> _Data entries_
+---+
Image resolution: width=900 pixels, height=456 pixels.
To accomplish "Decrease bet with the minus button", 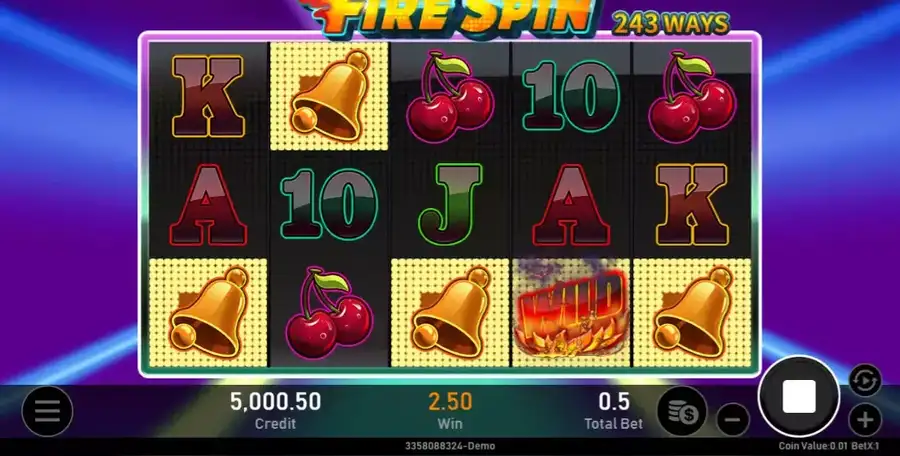I will [733, 419].

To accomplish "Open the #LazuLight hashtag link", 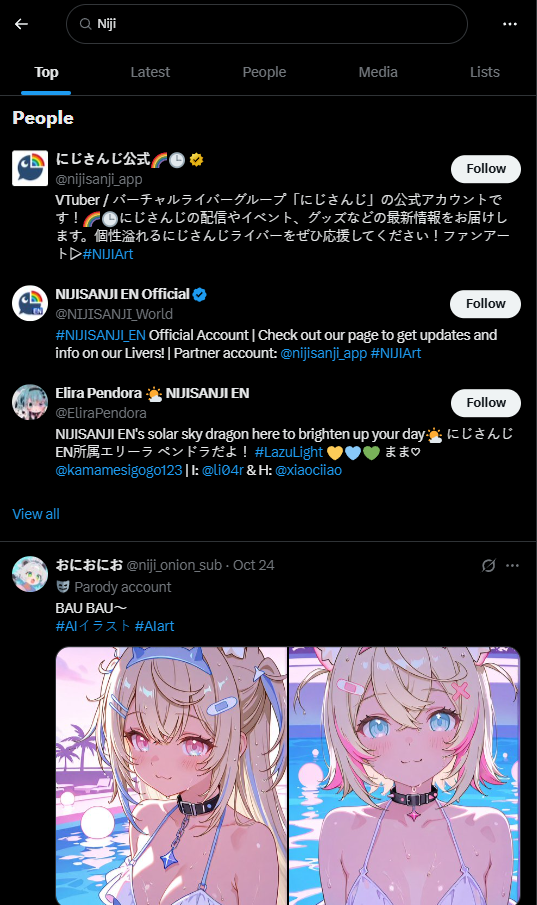I will click(289, 452).
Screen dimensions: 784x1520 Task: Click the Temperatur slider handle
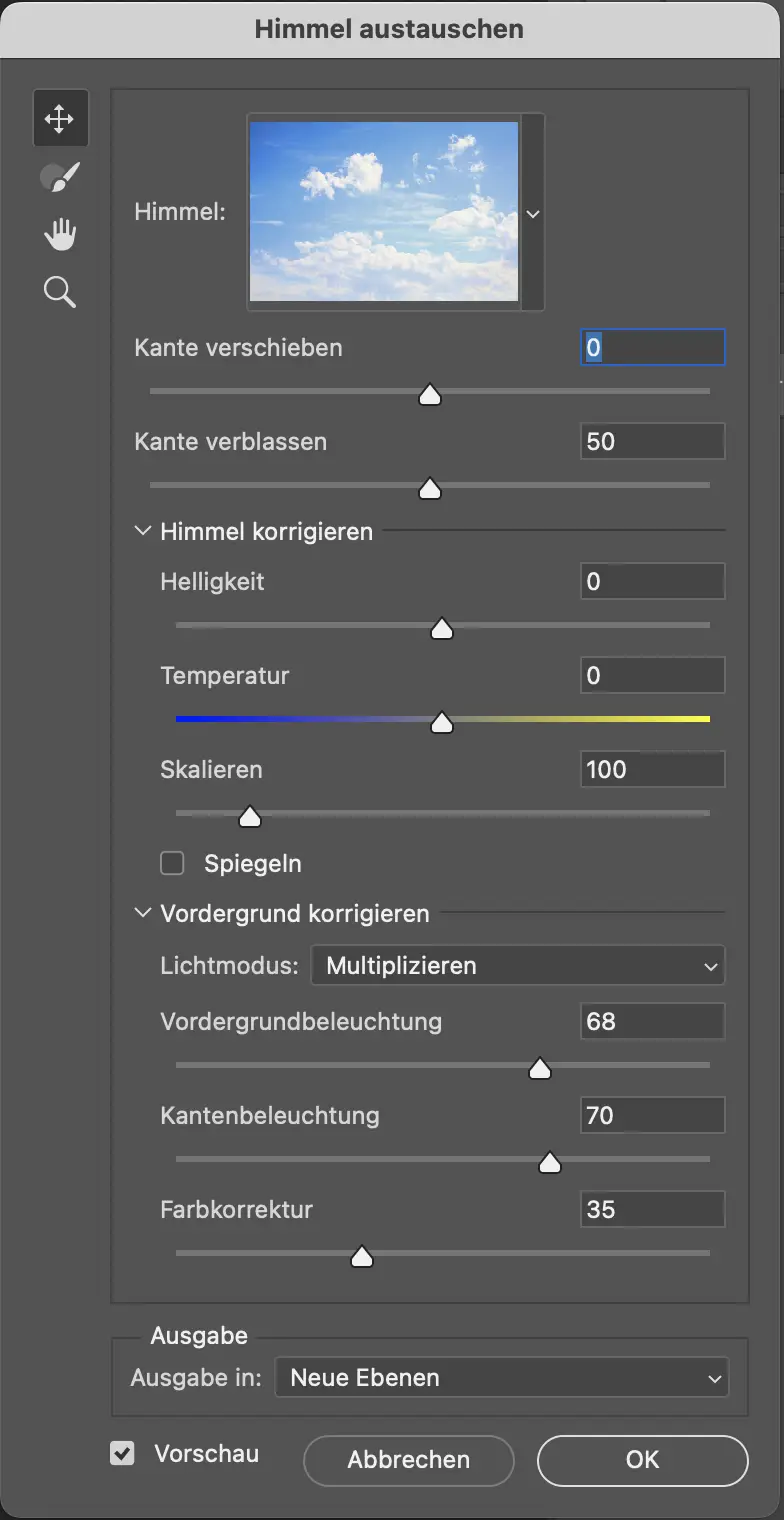point(441,722)
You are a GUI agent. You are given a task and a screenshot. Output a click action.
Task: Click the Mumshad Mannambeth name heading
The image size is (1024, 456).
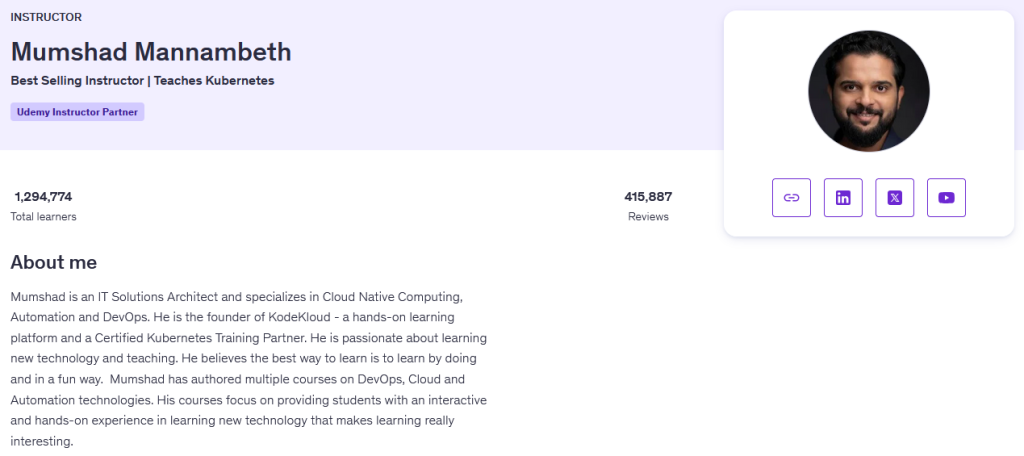151,51
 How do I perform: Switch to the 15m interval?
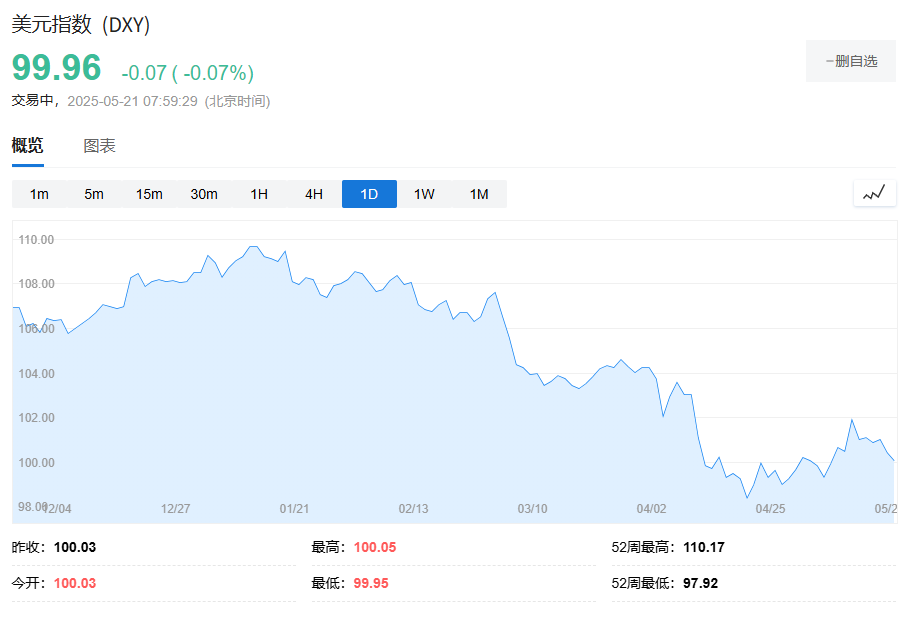(x=149, y=194)
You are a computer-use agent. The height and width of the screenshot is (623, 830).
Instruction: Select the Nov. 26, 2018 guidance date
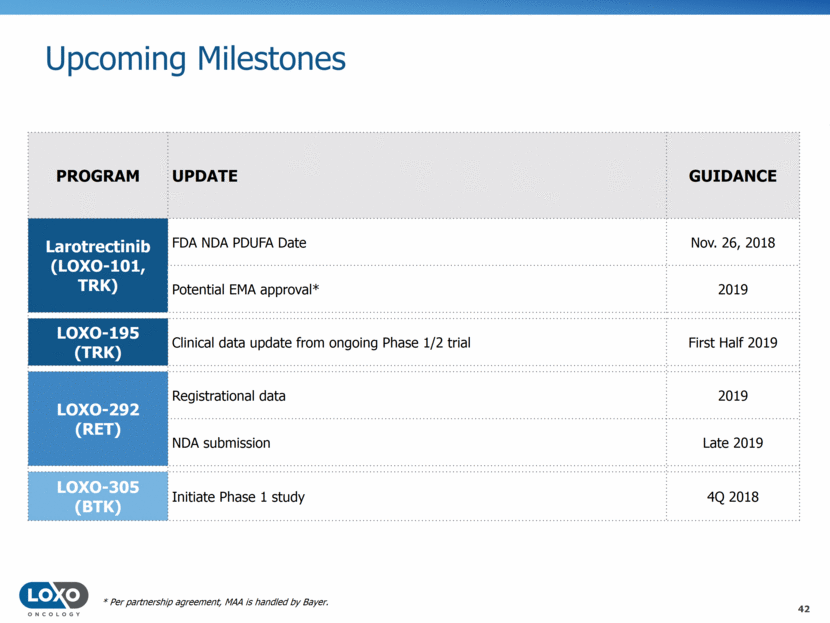[732, 243]
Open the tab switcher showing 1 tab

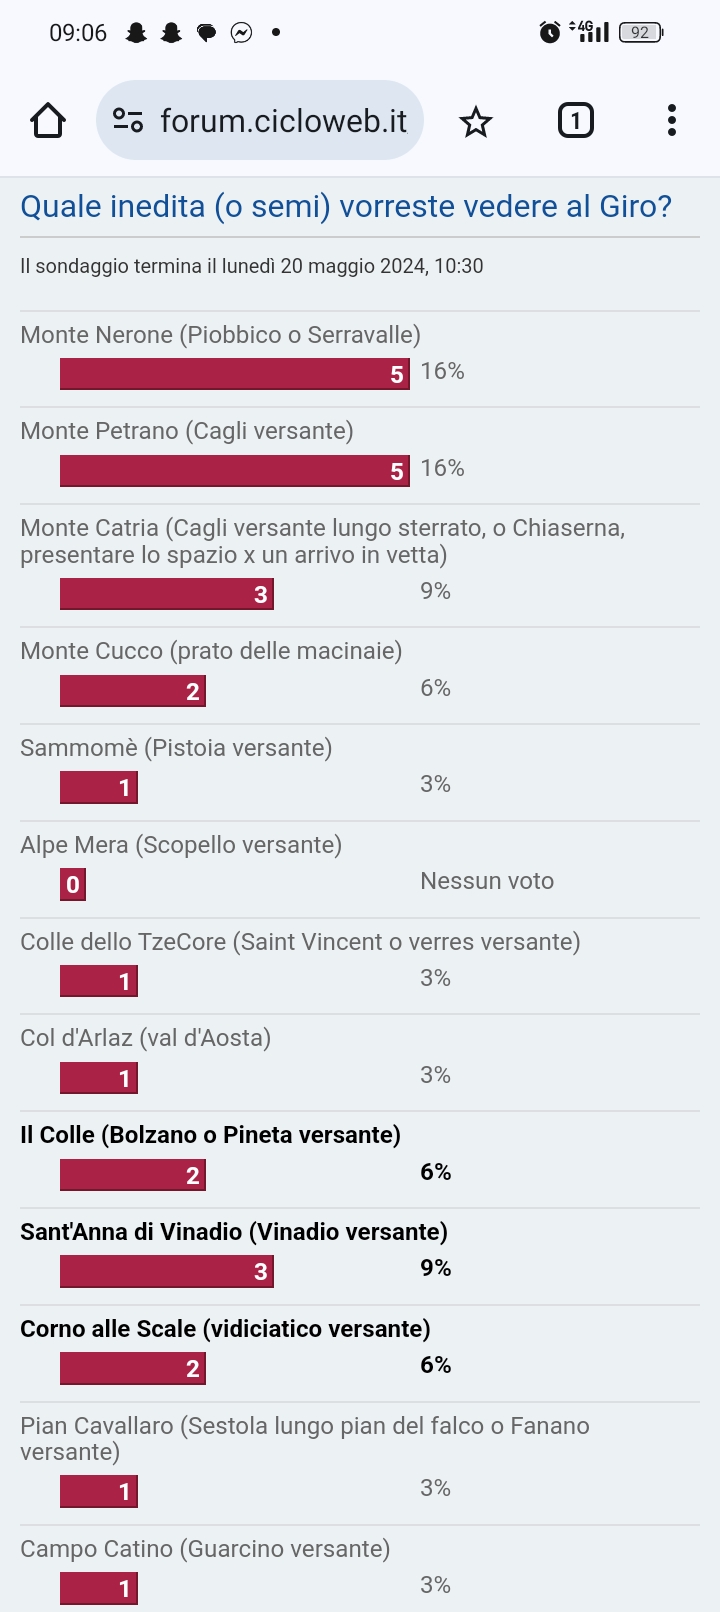coord(575,121)
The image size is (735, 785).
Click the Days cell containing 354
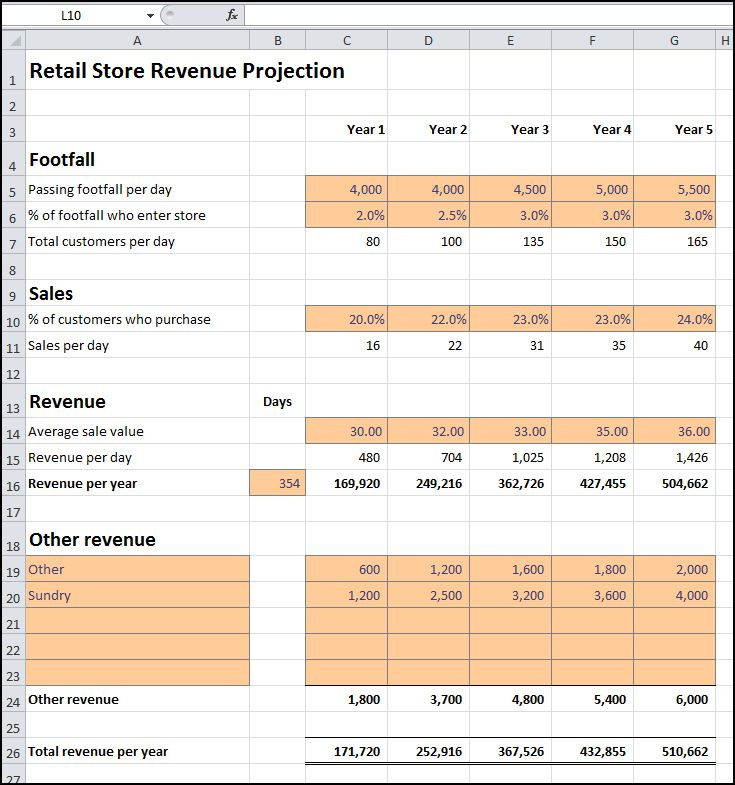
+---+
> _Aim of the exercise_
Write out exactly the lines from the one that contains "Open the tab switcher showing 1 tab" through the last line of the data above, both included. Leave every picture out.

> _Answer box_
Open the tab switcher showing 1 tab

coord(575,121)
The image size is (735, 785).
Click the Days cell containing 354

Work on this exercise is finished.